== Task goal ==
Lines holding the string "agent" are the ones to copy; find them all in the data.

═════ Data provided ═════

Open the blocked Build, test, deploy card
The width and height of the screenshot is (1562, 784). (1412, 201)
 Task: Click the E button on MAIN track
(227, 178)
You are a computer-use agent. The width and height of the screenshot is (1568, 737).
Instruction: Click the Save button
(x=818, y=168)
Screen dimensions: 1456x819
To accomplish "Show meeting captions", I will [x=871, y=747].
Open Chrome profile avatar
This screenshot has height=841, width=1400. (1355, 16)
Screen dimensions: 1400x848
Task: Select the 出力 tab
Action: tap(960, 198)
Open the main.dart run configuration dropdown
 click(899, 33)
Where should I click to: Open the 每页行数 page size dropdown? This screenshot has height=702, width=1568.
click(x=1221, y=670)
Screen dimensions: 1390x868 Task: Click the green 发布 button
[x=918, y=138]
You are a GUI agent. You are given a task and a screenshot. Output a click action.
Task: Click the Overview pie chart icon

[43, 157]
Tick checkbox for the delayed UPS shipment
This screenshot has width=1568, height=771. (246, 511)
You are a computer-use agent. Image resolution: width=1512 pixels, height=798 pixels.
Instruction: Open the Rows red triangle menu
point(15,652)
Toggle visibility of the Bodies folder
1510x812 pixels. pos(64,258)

═════

== Answer below ==
You are a computer-use agent. The width and height of the screenshot is (1568, 737).
You are a GUI agent. You are given a task and a screenshot. Output a click action.
You are a computer-use agent. Image resolution: width=1512 pixels, height=798 pixels.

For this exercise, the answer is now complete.